Vista hacia el oeste.
Me
resisto a entrar del todo en el mundo caótico y extraño que hemos creado, al
que cada vez entiendo menos por mucho que me esfuerce en hacerlo. Y conste que
me esfuerzo. He estado, a Dios gracias, “demasiado” tiempo en las montañas, por
eso me cuesta “bajar al valle”.
Pero he
de decir que entre otros muchos consuelos, que lo hay, me reconforta el saber
que ha habido, hay y habrá otras personas a las que les pasaba, les pasa y les
pasará lo mismo que a mí. Mal de muchos consuelo de tontos; yo sí soy tonto.
Una de
esas personas, que mira por dónde no era tonta, es don Miguel de Unamuno. Ya a
principios del siglo pasado escribió lo que a continuación comparto. Su
experiencia es la mía. Sus sentimientos son los míos. Podéis leerlo, pero hacedlo sin prisa, con calma.
Unos
días en la cumbre silenciosa, en el Santuario de Nuestra Señora. de la Peña de Francia, teniendo a
un lado, al norte, la llanada de Salamanca, como un mar de cálidos matices
sembrado de islas de verdura, los manchones de los encinares, y del otro lado
al sur, las abruptas sierras de las Hurdes , y detrás la sábana de Extremadura.

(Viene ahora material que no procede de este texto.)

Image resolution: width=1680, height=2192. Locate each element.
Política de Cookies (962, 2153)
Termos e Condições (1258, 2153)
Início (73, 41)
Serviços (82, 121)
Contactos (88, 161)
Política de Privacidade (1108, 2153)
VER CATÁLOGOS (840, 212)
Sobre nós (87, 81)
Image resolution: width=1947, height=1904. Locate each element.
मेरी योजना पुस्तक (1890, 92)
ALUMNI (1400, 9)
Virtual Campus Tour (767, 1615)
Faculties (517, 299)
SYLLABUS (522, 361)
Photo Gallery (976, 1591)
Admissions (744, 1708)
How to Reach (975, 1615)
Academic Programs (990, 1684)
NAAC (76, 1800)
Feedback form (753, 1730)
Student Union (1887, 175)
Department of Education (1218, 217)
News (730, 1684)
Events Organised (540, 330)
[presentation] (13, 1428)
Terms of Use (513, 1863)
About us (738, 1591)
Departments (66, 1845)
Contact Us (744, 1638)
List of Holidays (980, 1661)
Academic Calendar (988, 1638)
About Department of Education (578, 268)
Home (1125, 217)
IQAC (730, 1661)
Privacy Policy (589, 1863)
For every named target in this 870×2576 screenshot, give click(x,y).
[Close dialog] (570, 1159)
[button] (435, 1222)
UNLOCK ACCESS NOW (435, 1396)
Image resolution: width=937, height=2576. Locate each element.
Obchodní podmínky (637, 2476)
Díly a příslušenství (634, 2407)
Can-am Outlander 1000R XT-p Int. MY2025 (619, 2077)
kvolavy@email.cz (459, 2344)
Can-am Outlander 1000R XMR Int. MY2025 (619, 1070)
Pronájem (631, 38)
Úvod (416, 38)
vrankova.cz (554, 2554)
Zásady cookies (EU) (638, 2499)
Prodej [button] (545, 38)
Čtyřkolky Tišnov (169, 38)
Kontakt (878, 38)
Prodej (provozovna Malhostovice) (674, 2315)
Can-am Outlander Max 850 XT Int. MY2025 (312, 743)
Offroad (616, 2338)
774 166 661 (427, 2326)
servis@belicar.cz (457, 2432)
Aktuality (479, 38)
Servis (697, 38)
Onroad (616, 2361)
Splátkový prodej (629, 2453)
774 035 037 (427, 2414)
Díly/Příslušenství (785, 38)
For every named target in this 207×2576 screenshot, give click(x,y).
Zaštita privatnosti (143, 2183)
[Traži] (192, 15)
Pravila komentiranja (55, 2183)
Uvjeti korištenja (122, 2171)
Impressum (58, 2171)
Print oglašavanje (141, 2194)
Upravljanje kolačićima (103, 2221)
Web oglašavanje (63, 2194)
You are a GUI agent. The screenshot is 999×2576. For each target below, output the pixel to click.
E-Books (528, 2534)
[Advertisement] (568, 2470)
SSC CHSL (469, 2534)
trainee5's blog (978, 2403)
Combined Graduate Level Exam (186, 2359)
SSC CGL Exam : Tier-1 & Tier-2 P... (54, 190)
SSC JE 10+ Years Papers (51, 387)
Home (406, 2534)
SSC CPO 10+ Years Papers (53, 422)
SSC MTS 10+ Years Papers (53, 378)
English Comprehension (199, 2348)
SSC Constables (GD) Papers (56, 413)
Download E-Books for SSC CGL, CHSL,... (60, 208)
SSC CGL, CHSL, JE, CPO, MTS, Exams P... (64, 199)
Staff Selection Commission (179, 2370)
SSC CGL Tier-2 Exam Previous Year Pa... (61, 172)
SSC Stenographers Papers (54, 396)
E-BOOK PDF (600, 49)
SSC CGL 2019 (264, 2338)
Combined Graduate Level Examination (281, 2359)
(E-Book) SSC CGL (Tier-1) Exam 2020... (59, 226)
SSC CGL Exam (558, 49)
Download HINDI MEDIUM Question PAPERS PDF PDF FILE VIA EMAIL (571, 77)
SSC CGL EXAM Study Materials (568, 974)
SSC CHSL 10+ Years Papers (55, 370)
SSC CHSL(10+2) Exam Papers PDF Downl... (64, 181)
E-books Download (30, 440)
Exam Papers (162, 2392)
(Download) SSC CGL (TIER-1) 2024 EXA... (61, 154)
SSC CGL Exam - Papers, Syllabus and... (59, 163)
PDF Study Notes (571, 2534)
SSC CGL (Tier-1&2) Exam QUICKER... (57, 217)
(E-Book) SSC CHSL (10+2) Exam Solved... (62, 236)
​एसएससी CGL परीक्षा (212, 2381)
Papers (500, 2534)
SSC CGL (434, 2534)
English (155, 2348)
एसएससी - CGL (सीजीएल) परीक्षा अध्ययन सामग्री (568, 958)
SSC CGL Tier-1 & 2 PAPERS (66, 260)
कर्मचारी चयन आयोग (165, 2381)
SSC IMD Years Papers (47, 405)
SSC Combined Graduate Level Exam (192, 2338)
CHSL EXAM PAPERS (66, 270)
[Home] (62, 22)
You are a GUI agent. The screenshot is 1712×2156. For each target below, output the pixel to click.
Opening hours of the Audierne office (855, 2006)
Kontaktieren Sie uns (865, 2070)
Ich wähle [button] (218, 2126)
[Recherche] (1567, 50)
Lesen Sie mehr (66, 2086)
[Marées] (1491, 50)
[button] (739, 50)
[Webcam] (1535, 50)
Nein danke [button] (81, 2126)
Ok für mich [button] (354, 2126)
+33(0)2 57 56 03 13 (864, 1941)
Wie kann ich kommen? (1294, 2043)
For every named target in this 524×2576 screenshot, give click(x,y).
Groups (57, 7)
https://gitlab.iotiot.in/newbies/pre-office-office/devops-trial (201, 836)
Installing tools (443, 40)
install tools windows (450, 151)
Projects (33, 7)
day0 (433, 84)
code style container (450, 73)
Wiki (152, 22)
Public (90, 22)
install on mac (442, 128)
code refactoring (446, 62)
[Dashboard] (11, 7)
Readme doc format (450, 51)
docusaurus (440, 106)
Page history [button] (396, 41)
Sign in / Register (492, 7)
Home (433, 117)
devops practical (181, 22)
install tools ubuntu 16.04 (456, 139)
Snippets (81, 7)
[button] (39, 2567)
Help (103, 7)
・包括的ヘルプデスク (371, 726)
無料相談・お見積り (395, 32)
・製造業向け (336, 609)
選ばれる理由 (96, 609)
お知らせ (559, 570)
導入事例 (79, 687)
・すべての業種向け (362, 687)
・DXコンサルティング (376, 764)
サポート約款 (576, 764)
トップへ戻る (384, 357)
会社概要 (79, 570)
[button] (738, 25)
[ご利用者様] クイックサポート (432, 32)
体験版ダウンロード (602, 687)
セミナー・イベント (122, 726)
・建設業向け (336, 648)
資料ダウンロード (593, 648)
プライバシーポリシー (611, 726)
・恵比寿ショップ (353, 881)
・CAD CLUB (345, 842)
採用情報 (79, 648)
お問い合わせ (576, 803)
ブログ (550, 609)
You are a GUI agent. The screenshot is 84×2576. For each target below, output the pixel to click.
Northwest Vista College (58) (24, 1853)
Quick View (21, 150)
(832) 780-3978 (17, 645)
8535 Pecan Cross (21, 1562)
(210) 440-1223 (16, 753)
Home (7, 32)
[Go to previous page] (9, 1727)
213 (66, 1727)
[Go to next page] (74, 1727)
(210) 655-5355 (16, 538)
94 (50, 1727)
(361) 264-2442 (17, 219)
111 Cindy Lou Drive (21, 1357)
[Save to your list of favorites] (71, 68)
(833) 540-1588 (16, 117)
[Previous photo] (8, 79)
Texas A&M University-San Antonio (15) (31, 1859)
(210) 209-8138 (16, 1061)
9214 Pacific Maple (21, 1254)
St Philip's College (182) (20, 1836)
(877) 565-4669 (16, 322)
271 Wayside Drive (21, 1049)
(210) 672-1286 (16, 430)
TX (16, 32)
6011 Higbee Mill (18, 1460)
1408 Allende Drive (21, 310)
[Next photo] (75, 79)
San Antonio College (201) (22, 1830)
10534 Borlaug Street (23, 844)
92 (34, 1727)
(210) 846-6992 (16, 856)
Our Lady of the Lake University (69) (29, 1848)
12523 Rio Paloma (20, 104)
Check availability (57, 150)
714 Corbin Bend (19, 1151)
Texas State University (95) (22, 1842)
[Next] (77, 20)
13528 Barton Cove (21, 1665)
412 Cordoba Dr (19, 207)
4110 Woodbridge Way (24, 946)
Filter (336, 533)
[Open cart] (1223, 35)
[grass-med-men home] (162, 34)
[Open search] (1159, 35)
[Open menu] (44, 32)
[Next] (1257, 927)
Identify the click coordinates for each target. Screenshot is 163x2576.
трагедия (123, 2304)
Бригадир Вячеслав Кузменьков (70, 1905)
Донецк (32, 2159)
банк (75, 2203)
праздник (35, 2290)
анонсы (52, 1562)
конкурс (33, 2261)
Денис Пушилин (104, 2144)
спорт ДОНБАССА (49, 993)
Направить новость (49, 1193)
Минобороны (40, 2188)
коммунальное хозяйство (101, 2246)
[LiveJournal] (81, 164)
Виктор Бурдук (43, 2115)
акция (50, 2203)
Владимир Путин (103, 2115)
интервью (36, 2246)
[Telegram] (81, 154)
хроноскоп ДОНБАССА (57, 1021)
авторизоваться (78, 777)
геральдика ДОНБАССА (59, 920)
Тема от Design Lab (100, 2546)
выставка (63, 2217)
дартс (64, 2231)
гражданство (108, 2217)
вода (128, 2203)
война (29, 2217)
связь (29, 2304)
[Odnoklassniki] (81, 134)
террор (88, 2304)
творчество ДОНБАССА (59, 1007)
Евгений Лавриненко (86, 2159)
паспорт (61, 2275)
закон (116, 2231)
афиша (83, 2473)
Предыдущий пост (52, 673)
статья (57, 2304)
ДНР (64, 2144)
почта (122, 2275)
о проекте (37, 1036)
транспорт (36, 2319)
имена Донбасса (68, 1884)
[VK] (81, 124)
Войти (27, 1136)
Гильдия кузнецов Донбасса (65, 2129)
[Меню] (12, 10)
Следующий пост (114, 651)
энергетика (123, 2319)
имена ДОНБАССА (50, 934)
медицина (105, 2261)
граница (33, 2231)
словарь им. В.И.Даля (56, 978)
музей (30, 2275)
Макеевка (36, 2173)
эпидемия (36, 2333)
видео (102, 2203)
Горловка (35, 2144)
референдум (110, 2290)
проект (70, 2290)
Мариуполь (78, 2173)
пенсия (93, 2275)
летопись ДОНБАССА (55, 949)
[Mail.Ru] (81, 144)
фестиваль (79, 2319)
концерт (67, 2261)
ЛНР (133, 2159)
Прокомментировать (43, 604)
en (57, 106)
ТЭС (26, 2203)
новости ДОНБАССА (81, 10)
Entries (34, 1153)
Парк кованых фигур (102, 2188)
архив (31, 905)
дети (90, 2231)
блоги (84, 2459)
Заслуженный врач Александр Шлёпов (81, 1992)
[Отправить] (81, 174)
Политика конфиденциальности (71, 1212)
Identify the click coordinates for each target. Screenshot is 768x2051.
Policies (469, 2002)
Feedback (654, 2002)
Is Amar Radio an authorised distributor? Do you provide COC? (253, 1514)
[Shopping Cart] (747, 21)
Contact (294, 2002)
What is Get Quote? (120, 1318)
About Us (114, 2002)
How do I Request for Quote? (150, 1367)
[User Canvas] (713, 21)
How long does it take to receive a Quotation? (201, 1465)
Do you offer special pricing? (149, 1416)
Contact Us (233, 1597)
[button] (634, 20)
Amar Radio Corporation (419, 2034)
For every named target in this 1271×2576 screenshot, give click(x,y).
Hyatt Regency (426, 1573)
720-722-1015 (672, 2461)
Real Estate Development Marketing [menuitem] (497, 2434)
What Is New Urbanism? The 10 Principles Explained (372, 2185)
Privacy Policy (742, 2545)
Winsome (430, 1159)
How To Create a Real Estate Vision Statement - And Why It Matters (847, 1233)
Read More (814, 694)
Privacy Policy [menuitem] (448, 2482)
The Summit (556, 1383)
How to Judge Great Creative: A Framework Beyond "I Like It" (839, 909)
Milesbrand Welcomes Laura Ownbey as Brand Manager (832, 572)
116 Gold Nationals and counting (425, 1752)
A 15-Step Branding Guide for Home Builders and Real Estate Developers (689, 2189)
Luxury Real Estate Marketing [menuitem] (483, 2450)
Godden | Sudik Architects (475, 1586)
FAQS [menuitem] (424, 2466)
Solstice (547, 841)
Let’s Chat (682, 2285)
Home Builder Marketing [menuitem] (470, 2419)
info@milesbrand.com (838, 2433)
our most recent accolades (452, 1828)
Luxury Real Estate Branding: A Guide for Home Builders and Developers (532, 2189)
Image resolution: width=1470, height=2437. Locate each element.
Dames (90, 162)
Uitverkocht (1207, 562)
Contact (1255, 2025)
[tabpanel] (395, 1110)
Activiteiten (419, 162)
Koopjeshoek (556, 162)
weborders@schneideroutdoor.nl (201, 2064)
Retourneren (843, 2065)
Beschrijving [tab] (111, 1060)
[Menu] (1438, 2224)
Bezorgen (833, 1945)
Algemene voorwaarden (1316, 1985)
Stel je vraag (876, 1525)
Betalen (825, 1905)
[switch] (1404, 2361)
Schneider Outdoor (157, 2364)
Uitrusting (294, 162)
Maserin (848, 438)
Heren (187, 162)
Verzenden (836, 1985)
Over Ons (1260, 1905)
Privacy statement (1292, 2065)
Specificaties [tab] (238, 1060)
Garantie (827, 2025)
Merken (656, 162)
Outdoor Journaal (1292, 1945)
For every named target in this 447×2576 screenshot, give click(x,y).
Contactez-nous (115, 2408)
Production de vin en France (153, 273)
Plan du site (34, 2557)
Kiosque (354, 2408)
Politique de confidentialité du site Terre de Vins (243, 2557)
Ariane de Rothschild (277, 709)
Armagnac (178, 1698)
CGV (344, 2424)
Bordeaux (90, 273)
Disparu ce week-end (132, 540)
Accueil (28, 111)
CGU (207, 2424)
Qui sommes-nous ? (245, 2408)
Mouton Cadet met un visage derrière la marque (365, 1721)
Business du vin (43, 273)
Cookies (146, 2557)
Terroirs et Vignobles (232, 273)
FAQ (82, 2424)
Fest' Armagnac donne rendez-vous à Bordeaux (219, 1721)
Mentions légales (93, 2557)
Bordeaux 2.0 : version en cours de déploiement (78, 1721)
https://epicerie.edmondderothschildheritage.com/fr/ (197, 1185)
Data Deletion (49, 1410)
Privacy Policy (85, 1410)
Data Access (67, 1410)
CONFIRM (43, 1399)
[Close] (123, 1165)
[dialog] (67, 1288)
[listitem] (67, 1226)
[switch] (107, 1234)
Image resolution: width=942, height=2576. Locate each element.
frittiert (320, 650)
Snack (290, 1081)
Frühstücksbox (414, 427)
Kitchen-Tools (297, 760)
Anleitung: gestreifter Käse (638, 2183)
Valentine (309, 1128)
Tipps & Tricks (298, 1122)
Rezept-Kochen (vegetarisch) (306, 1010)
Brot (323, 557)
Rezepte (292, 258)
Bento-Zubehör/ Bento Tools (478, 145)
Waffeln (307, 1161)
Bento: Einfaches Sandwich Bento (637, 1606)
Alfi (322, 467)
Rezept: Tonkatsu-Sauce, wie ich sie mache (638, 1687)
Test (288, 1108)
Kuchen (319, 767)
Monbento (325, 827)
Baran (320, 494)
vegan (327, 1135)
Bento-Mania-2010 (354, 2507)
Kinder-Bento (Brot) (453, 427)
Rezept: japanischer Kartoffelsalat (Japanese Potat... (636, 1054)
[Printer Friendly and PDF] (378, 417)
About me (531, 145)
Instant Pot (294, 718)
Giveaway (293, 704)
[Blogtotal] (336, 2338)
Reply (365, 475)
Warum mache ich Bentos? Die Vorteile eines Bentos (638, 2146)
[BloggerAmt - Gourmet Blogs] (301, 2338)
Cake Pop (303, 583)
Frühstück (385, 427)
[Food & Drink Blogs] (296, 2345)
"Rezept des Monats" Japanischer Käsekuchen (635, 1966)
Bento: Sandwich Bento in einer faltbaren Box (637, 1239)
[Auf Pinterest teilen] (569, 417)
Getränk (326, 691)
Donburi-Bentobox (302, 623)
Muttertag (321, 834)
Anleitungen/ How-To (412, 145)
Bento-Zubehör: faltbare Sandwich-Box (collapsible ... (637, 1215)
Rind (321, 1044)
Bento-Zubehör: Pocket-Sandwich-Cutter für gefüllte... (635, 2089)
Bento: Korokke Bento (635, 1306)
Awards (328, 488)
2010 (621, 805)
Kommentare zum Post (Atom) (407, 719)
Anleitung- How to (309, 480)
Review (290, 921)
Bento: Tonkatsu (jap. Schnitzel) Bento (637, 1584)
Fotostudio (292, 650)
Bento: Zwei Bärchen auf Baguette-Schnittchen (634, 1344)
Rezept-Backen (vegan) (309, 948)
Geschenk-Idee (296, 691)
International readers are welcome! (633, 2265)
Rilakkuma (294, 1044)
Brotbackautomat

Y al pie los pueblecillos de la sierra de Francia, agazapándose entre castaños,
enviando al cielo limpio el humo de sus hogares, viviendo su vida recogida. Y
allí arriba, en la soledad de la cumbre, entre los enhiestos y duros peñascos,
un silencio divino, un silencio
recreador. Silencio sobre todo.
He
vivido unos días de silencio, de augusto silencio, Ni chirriar de cigarras, ni
gorjear de pájaros, ni balar de ovejas y, sobre todo, nada del rumor
enloqueciente de las atareadas o alborotadas muchedumbres humanas. A ratos el
canto dulce del armonio que en el coro del Santuario tocaba algún dominico de
los que allí arriba, en aquel verdadero sanatorio, se reponen del rudo invierno
de Salamanca.
Subí y
permanecí allí con dos amigos franceses enamorados de esta nuestra inalterable
y casi desconocida España: ésta, la de los rincones adonde aún no llegan ni el
tren ni el automóvil; ésta, que conserva en el alma toda la recia primitividad
del granito sobre que descansa y sueña. ¡Qué sabrosas conversaciones con ellos,
allá arriba, en el seno del silencio, tendidos sobre la cumbre! ¿Creéis acaso
que dos hombres pueden de veras entenderse, no digo ya comprenderse, cuando se
hablan entre el rumor, que de todas partes les llega, de la muchedumbre, entre
el zumbido del enjambre humano atareado o alborotado? ¿Creéis que pueden acaso
llegar a comunión dos almas cuando las rodea el eco del mar humano? En la
ciudad cabe hablar de negocios, de política candente, de sociología, de modas;
pero ¿de las cosas eternas? (Ahora, en este momento, mientras escribo esto, me
llega al oído el grito de un vendedor ambulante que pregona su mercancía, y no
es posible que este grito no se cuele, de un modo o de otro, en lo que voy
escribiendo).
¡Vivir
unos días en el silencio y del silencio, nosotros, los que de ordinario vivimos
en el barullo y del barullo. Parecía que oíamos todo lo que la tierra calla,
mientras nosotros, sus hijos, damos voces para aturdirse con ellas y no oír la
voz del silencio divino. Porque los
hombres gritan para no oírse, para no oírse cada uno a sí mismo, para no oírse
los unos a los otros.
Y el
silencio con la majestad de la montaña,
una montaña desnuda, un levantamiento de las desnudas entrañas de la tierra,
despojadas de su verdor, que dejaron al pie como se deja un vestido, para
alzarse hacia el sol desnudo. La verdura al pie, en el llano, como la vestidura
de que se despoja un mártir para gozar de su martirio. Y el sol desnudo y
silencioso besando con sus rayos a la roca desnuda y silenciosa.
Allí, a
solas con la montaña, volvía mi vista espiritual de las cumbres de aquélla a
las cumbres de mi alma, y de las llanuras que a nuestros pies se tendían a las
llanuras de mi espíritu. Y era forzosamente un examen de conciencia. El sol de
la cumbre nos ilumina los más escondidos repliegues del corazón.